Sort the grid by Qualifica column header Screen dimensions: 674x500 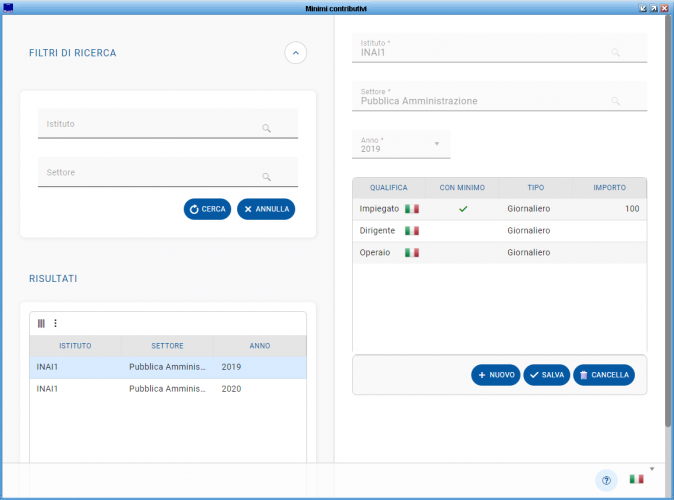coord(388,188)
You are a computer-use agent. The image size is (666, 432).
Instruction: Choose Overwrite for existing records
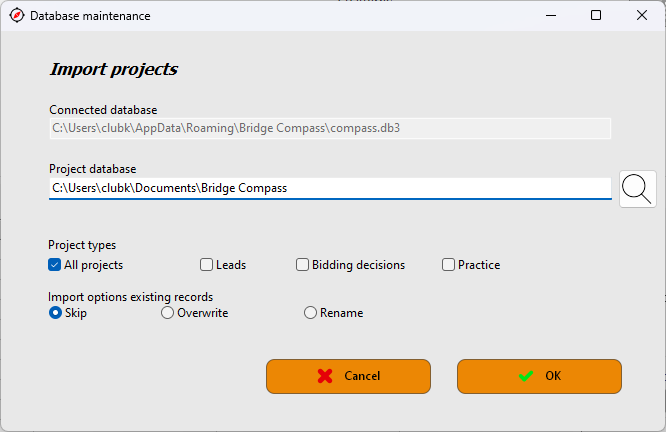167,313
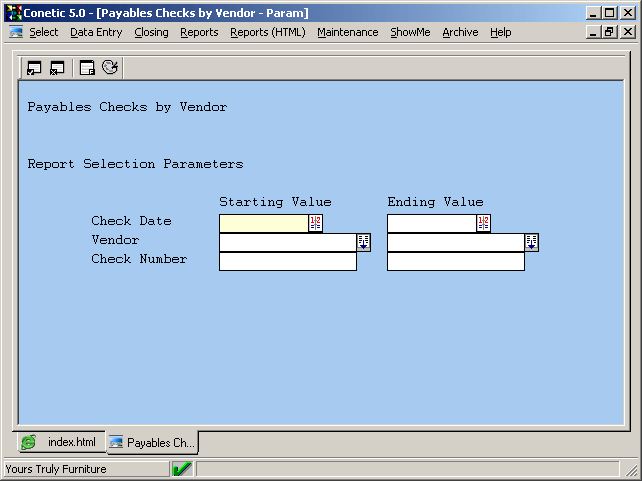Click the ending Vendor input field

point(455,242)
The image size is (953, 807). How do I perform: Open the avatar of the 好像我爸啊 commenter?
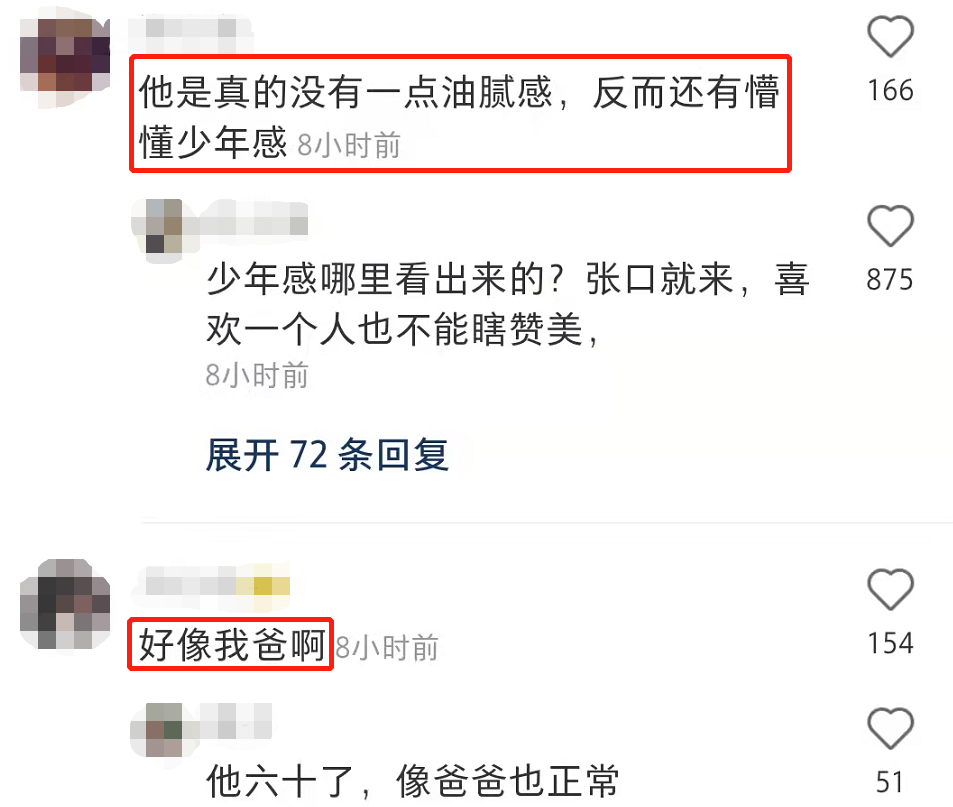65,605
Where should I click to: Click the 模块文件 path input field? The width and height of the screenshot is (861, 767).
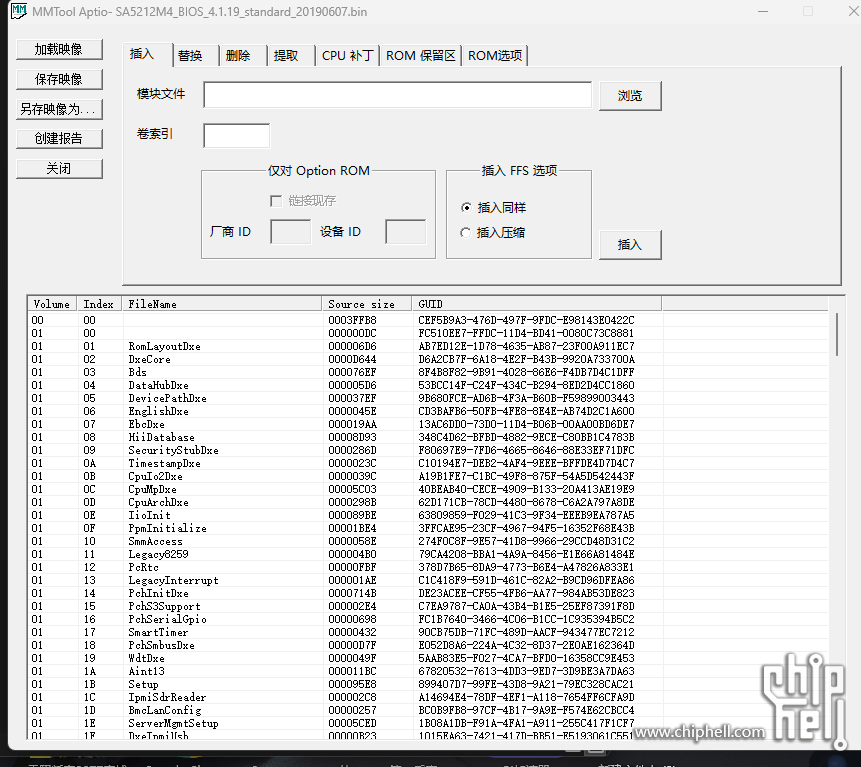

# # # #

Each line from the one containing "You are a computer-use" through the end of the records above is to be retyped exactly, with the pictures omitted and nothing added.

■ EXERCISE SOLUTION:
You are a computer-use agent. The image size is (666, 432).
Instruction: Choose Overwrite for existing records
167,313
Click the ending Vendor input field

point(455,242)
The image size is (953, 807). How do I perform: Open the avatar of the 好像我爸啊 commenter?
65,605
Where should I click to: Click the 模块文件 path input field? The width and height of the screenshot is (861, 767).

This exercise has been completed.